E você percebe ainda que uma das coisas que o deixa tão nervoso é esse fato de que ele não consegue se tornar uma pessoa melhor ou pior do que já é. E, para ele, esse meio termo é o que causa boa parte da sua angústia.
"Não apenas não consegui tornar-me cruel, como também não consegui me tornar nada: nem mau, nem bom, nem canalha, nem homem honrado, nem herói, nem inseto. Agora vivo no meu canto, provocando a mim mesmo com a desculpa rancorosa e inútil de que o homem inteligente não pode seriamente se tornar nada, apenas o tolo o faz. Sim, senhores, o homem do século XIX que possui inteligência tem obrigação moral de ser uma pessoa sem caráter; já um homem com caráter, um homem de ação, é de preferência um ser limitado."
O ser humano como ele é
Em vários trechos do livro também é possível perceber críticas a essas correntes de pensamento que pregam que o homem é capaz de mudar e se tornar alguém melhor apenas para atender os anseios da ciência e do meio social, como se não fosse um ser imperfeito e dotado de vontades próprias.
"Digam-me quem primeiro declarou, quem primeiro proclamou que o homem só age mal porque não conhece seus verdadeiros interesses e que, se lhe dessem instrução, se lhe abrissem os olhos para os seus interesses verdadeiros e normais, ele deixaria de agir de modo sórdido, imediatamente se tornaria bom e nobre, porque sendo esclarecido e entendendo suas vantagens reais, veria justamente no bem a sua própria vantagem?
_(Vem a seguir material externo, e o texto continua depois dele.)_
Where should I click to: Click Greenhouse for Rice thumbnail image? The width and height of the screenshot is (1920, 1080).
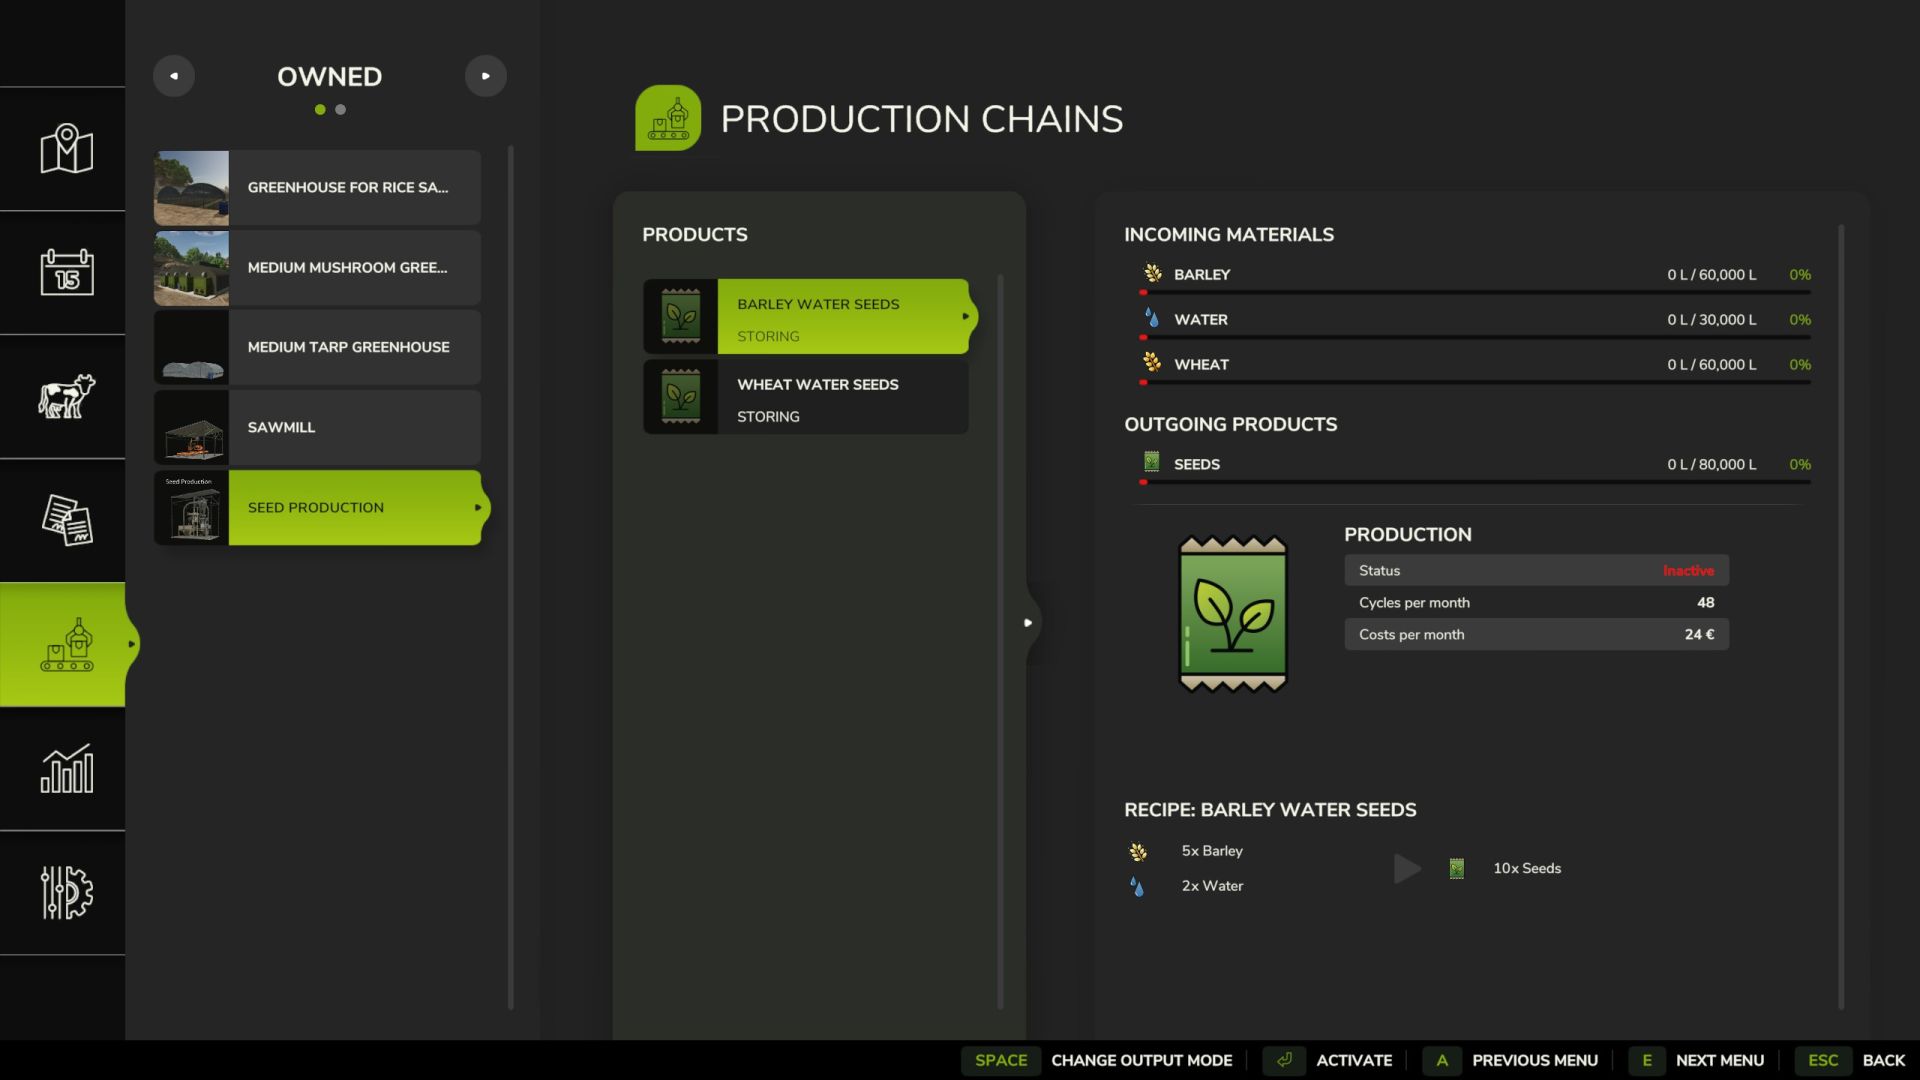(191, 188)
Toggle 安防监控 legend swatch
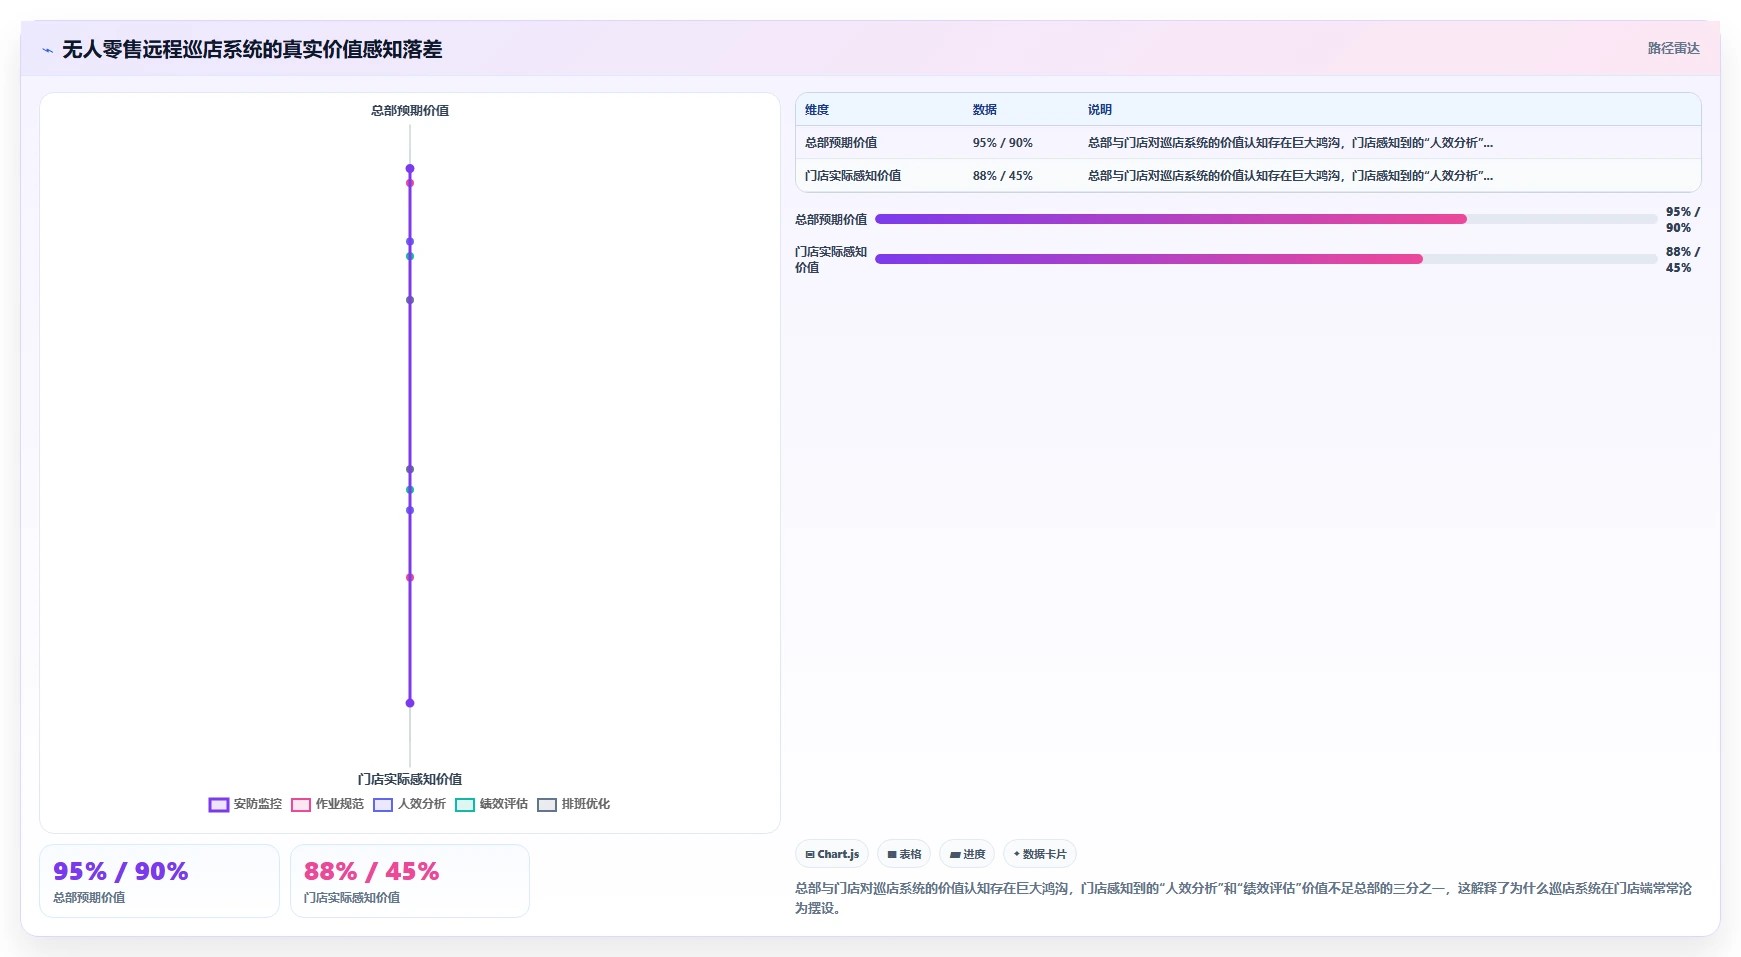Image resolution: width=1741 pixels, height=957 pixels. coord(219,805)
E que, como é sabido que nenhum homem é capaz de agir conscientemente contra seus próprios interesses, consequentemente, por necessidade, digamos, ele passaria a fazer o bem? Ó criancinha pura e inocente!"
"Sabe-se que muitos desses amantes do gênero humano, uns mais cedo, outros mais tarde, alguns já no fim da vida, traíram a si mesmos, dando margem a anedotas, algumas até bem obscenas. Agora pergunto-lhes: o que pode esperar do homem, sendo ele, um ser dotado de características tão estranhas? Pois bem, cubram-no de todos os bens que há na Terra, mergulhemo-no de cabeça na felicidade mais completa, de modo que somente borbulhas subam à superfície; deem-lhe tal bem bem-estar econômico, de modo que não lhe reste nada mais a fazer, além de dormir, comer pães de mel e tratar de garantir a continuação da história universal - pois os senhores verão que, mesmo assim, ele, o homem, por pura ingratidão, por galhofa, há de fazer besteira."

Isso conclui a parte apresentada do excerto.